◆ **What you need to do**
Find the string "count" in the data, and copy out each line that has it.

______

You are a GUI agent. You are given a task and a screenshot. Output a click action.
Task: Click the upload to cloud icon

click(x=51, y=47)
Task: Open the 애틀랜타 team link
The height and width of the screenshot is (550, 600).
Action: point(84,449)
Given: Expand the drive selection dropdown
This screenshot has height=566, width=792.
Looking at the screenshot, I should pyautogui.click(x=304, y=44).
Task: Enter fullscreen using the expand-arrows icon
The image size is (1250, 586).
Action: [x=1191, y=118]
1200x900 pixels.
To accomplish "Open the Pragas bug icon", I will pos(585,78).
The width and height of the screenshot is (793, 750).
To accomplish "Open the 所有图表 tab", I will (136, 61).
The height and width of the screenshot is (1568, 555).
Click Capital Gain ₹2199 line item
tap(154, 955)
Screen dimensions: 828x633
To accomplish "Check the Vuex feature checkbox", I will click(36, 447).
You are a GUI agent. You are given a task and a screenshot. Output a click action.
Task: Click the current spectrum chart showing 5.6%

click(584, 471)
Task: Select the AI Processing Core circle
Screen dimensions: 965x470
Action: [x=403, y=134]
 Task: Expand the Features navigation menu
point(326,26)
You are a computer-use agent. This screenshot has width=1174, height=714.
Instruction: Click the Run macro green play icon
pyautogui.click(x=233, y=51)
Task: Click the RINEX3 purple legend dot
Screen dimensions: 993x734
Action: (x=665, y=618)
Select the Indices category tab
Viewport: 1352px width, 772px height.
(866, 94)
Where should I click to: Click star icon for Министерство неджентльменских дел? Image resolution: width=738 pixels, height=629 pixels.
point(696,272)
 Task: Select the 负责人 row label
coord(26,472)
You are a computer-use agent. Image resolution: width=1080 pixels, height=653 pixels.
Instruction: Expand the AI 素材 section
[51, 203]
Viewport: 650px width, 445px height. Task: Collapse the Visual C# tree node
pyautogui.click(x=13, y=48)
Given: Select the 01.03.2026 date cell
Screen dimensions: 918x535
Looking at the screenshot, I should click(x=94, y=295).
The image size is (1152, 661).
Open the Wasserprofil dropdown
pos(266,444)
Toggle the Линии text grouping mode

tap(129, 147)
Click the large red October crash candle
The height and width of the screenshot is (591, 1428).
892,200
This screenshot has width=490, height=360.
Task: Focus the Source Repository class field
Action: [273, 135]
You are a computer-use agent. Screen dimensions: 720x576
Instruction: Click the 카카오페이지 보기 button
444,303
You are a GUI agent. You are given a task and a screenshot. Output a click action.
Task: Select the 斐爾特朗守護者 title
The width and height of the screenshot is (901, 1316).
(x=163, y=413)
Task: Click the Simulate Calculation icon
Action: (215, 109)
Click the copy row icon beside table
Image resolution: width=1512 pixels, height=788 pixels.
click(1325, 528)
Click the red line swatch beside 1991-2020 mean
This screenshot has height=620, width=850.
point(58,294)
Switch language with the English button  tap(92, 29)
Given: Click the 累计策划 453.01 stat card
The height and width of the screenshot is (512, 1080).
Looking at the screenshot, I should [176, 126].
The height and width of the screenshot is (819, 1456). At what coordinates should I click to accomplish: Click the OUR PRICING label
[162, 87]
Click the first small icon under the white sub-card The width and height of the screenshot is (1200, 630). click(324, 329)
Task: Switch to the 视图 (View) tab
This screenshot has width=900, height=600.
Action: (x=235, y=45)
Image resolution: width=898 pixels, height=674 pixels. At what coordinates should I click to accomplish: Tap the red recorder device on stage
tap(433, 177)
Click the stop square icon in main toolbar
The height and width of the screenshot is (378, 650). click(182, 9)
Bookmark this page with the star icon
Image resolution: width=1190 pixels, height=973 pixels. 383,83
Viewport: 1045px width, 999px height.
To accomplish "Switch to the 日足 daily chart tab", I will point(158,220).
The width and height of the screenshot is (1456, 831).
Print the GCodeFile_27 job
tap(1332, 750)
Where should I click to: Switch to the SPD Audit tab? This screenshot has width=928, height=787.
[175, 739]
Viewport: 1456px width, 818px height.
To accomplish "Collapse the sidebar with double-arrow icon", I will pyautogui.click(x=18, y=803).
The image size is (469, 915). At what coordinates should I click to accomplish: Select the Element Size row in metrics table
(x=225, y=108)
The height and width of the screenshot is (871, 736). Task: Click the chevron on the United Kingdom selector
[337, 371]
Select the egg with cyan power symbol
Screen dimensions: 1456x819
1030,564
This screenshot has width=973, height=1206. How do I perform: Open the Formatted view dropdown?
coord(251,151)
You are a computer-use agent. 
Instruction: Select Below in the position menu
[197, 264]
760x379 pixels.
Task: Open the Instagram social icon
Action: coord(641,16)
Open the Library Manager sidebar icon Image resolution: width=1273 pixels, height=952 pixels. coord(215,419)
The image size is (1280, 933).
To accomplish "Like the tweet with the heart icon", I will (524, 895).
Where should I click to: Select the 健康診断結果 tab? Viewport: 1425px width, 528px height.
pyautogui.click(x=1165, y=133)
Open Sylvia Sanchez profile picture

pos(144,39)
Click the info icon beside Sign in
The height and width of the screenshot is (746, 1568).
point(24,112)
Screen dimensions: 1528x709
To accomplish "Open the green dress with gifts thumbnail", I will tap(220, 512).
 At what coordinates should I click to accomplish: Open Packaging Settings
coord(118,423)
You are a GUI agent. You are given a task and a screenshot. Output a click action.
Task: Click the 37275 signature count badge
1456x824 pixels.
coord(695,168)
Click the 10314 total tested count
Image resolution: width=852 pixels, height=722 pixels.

______

◆ **Exercise answer**
Task: Click the 37275 signature count badge
Click the 10314 total tested count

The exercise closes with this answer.